Comprendre la Règlementation

Temps de lecture : 14 min

Réglementation et contexte normatif de la construction béton

Les normes de construction ont pour objectif de garantir la qualité des bâtiments, la sécurité des utilisateurs, mais aussi la protection de l’environnement.

On distingue les normes d’urbanismes (PLU et permis de construire),  des normes de construction (performance techniques de l’ouvrage) présentées ci-dessous.

Dispositif global

Le respect des règles de l’art et des règlementations en vigueur sont nécessaires pour assurer la qualité et la durabilité d’un ouvrage en béton. Ces règles sont liées au statut du maître d’ouvrage (personne privée ou publique), au type de construction à réaliser (ouvrage d’art, bâtiment, maison…) et à la méthode de mise en œuvre retenue (traditionnelle ou non traditionnelle).

Ces textes définissent l’ensemble des travaux de construction en béton à caractère courant.

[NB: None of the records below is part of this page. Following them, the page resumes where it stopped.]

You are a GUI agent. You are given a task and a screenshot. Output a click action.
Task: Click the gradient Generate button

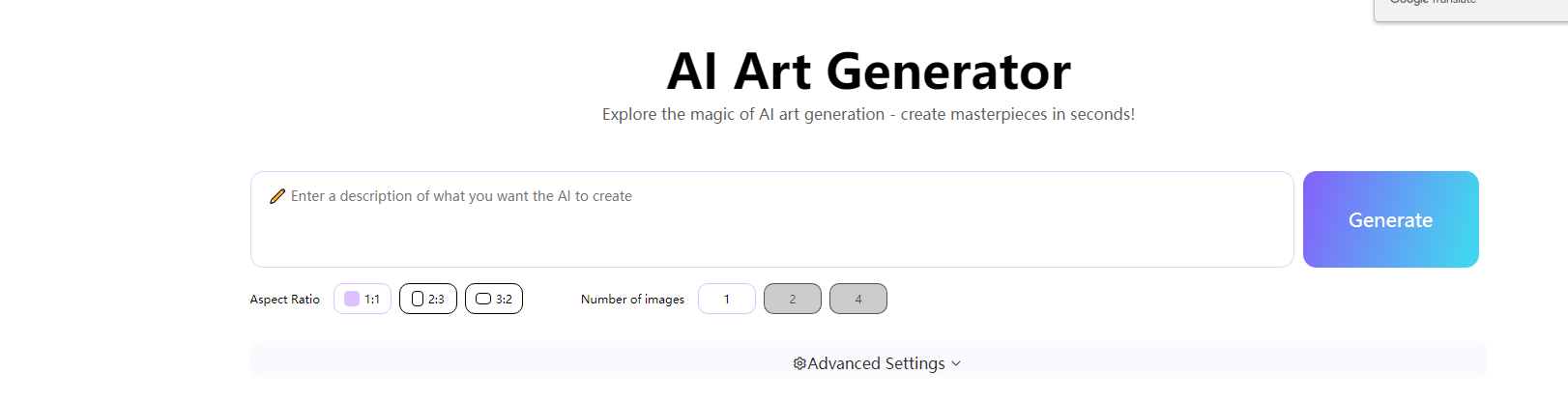pyautogui.click(x=1391, y=219)
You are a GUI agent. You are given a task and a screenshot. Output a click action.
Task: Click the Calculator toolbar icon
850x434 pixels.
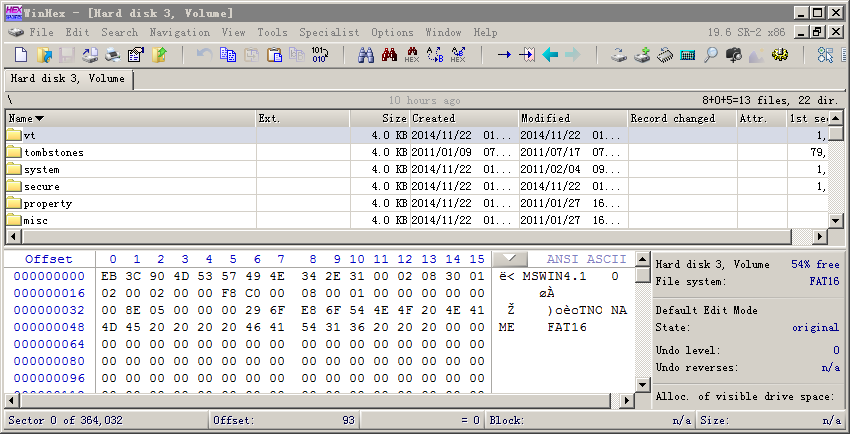pyautogui.click(x=688, y=55)
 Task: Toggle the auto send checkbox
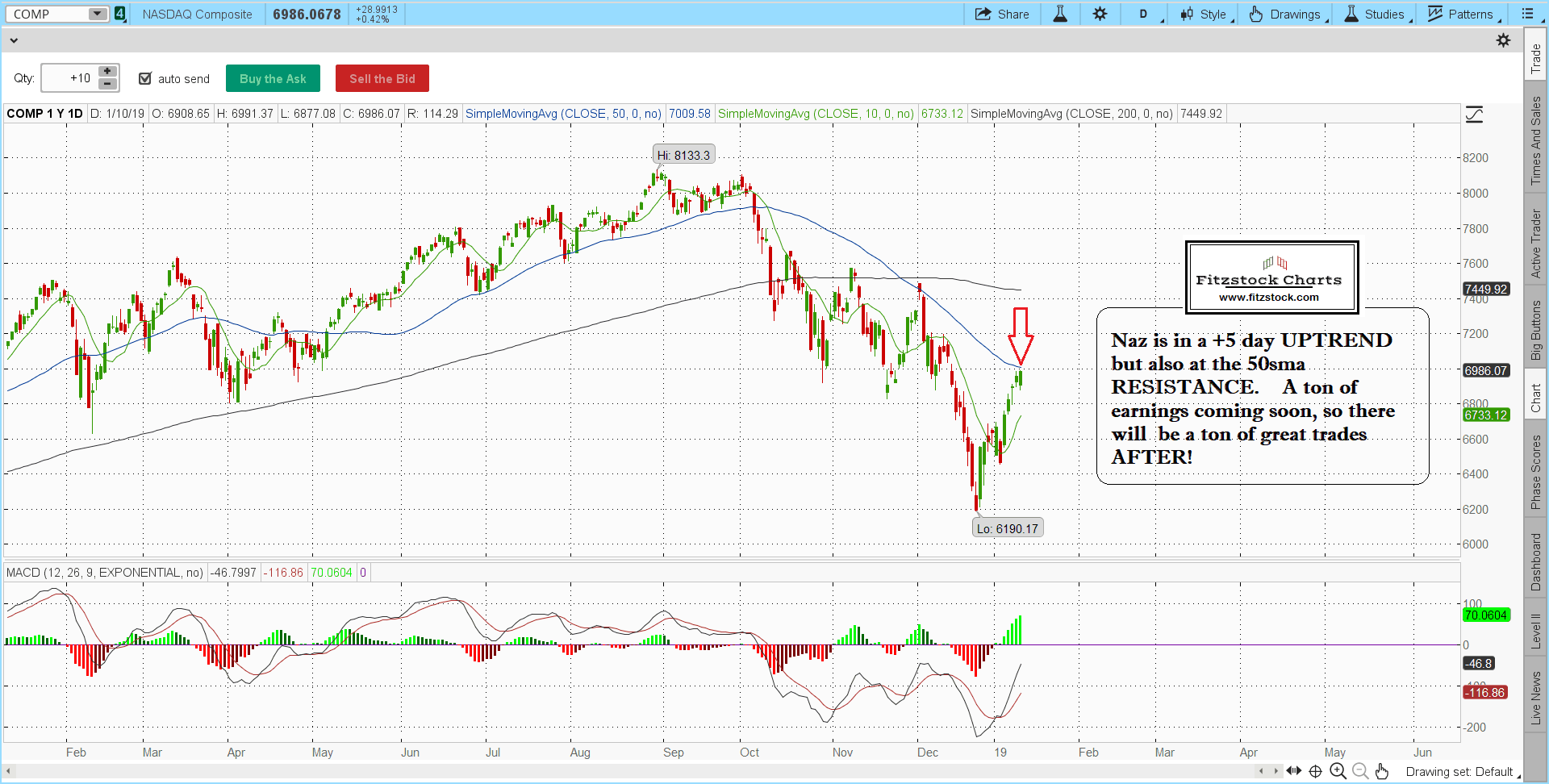point(145,78)
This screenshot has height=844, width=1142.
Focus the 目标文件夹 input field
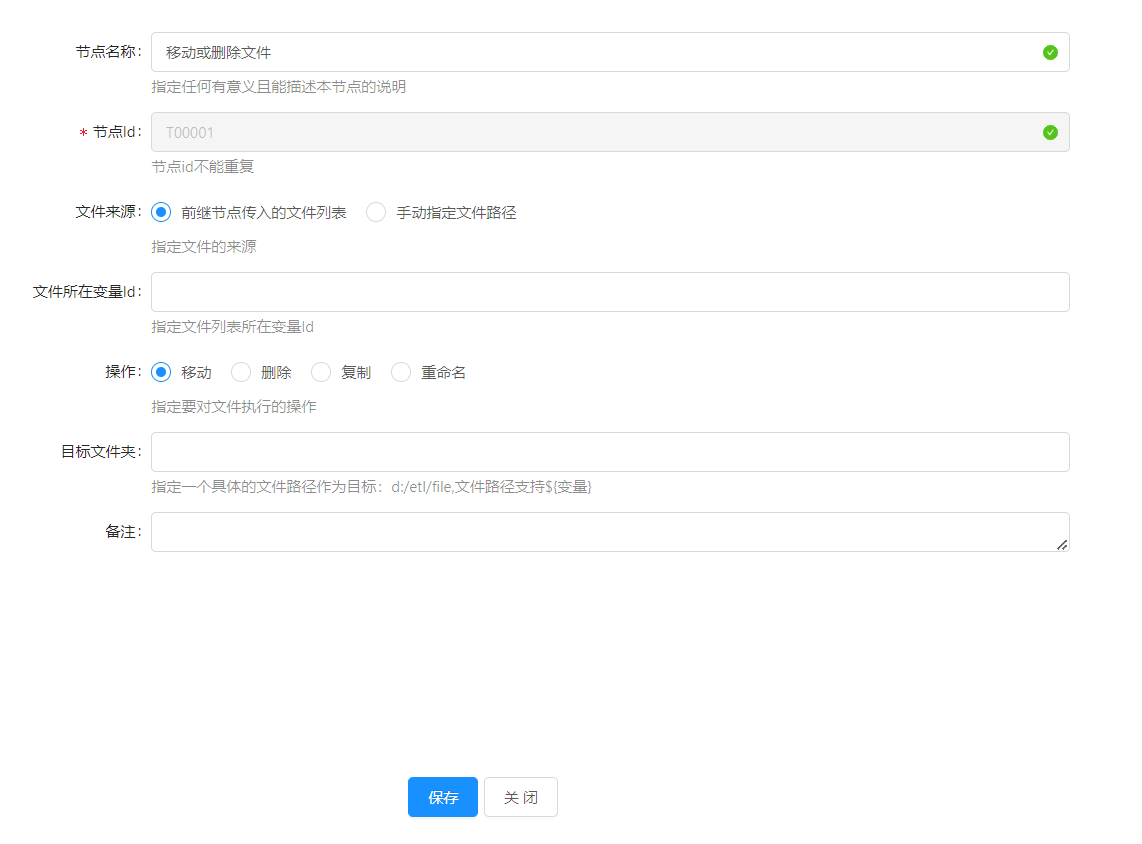(x=610, y=452)
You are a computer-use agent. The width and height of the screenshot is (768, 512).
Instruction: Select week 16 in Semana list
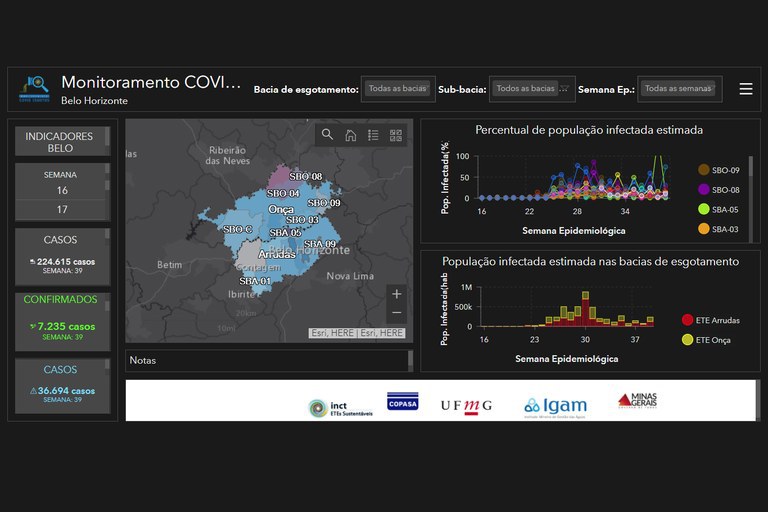click(61, 190)
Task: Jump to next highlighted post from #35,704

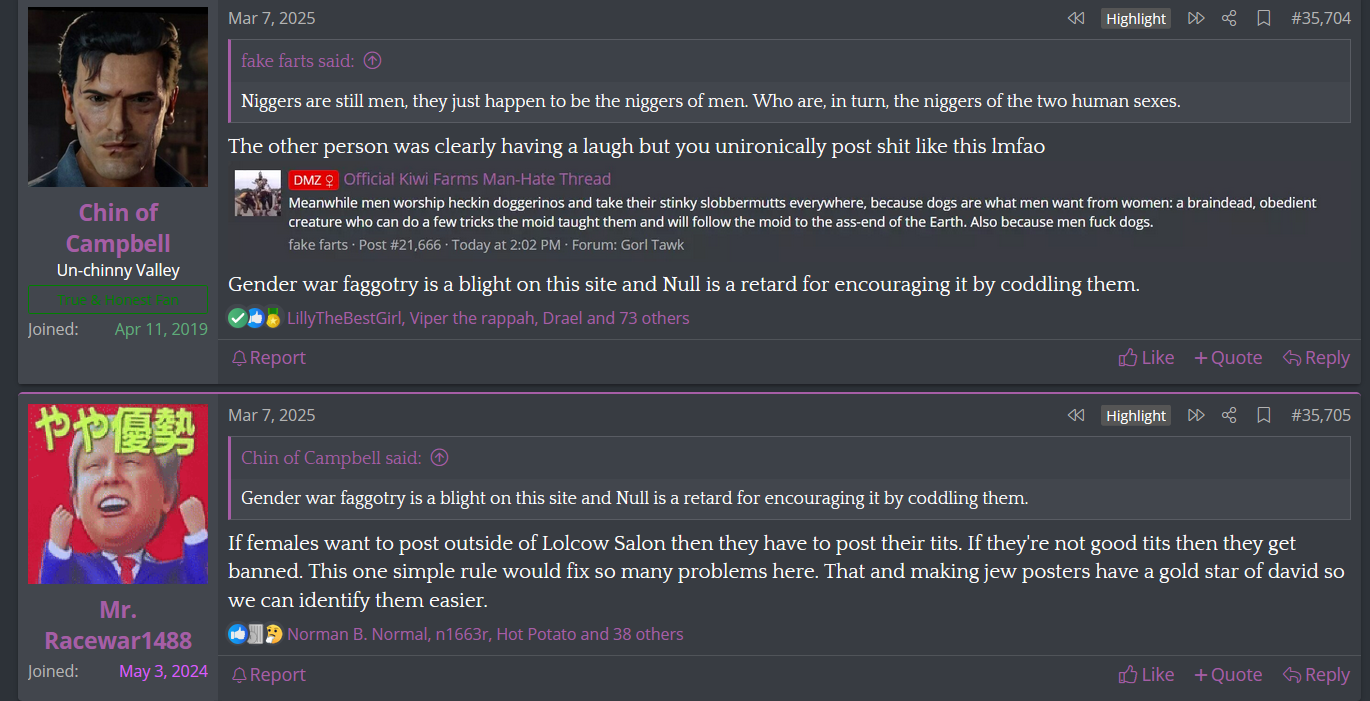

Ils sont établis de manière consensuel par des commissions d’experts, révisés régulièrement, et se présentent sous forme de Normes, Règles, Fascicules ou DTU.

Différents types de normes assurent la règlementation des ouvrages en béton:

– Les Normes de conception et dimensionnement des ouvrages, les Eurocodes  (NF EN 1990-partie 1 à 9) qui déterminent le dimensionnement et la justification des bâtiments et qui assurent la conformité des constructions en Europe en prenant en compte différents critères : résistance mécanique, stabilité, sécurité en cas d’incendie et durabilité. L’ Eurocode 2 est la référence pour le calcul des structures en béton.

– Les Normes d’exécution et de mise en oeuvre, qui traitent de l’exécution des structures en béton (structures de génie civil et bâtiments) afin d’assurer le niveau de sécurité et d’aptitude au service au cours de leur durée de vie ( 50 ans excepté fasicule 65):

La norme NF EN 13670 « Exécution des structures en béton » est le texte de référence européen. Elle impose au concepteur de l’ouvrage la rédaction de « spécifications d’exécution », qui regroupent tous les documents, dessins et plans. C’est dans le cadre de la définition de ces spécifications  que les réglementations nationales (NF DTU 21 ou Fascicules 65) s’appliquent.

  • DTU 21 (norme NF P 18-201)Exécution des bâtiments en béton (armé ou précontraint). Il vise les ouvrages ou éléments d’ouvrages réalisés en béton coulé en place ou en béton préfabriqué (sur le chantier ou en usine). Sont visés les ouvrages courants, de type voiles, dalles, dallages, poutres…. Sont exclus du DTU 21 les ouvrages pour lesquels il existe d’autres DTU  particuliers (exemples : cheminées, cuves piscines, silos et réservoirs).
  • Fascicule 65Exécution des ouvrages de génie civil en béton armé ou précontraint ». Il fixe les obligations de l’entrepreneur concernant les règles techniques à observer pour l’exécution des ouvrages et les règles de l’organisation à mettre en place en vue d’assurer l’obtention de la qualité requise. Les dispositions du fascicule 65 sont conçues pour une durée d’utilisation de projet des ouvrages de 100 ans. Il ne s’applique pas à la construction de bâtiments qui fait l’objet de textes spécifiques.

Focus

Norme Française (NF EN) : Document de référence élaboré par consensus au sein d’un organisme de normalisation où l’ensemble des partenaires économiques, scientifiques, techniques et sociaux sont représentés. Une réglementation peut rendre l’application obligatoire d’une norme.
Chaque norme est examinée et révisée, si besoin, tous les 5 ans, dans une volonté permanente d’amélioration afin de refléter les bonnes pratiques du terrain.

Focus

Documents Techniques Unifiés (NF DTU) : documents normatifs nationaux qui traitent de l’exécution des ouvrages dits “traditionnels”, rédigés par la profession sous le contrôle de l’AFNOR. Ils s’appuient sur l’expérience des professionnels et ne couvrent pas les techniques ou applications innovantes et confidentielles.

Le saviez-vous ?

En cas de litige ou de malfaçon de l’ouvrage, l’assurance ne s’appliquera que s’il a  été construit selon les règles de l’art telles qu’elles sont définies par la Règlementation, les DTU ou les normes.

Focus

Les ouvrages et produits non couverts par les normes et les DTU  doivent être visés par des Avis Techniques (produits non marqués CE) ou par des Documents Techniques d’Application (pour les produits marqués CE) délivrés par un organismes d’évaluation tel que le CSTB.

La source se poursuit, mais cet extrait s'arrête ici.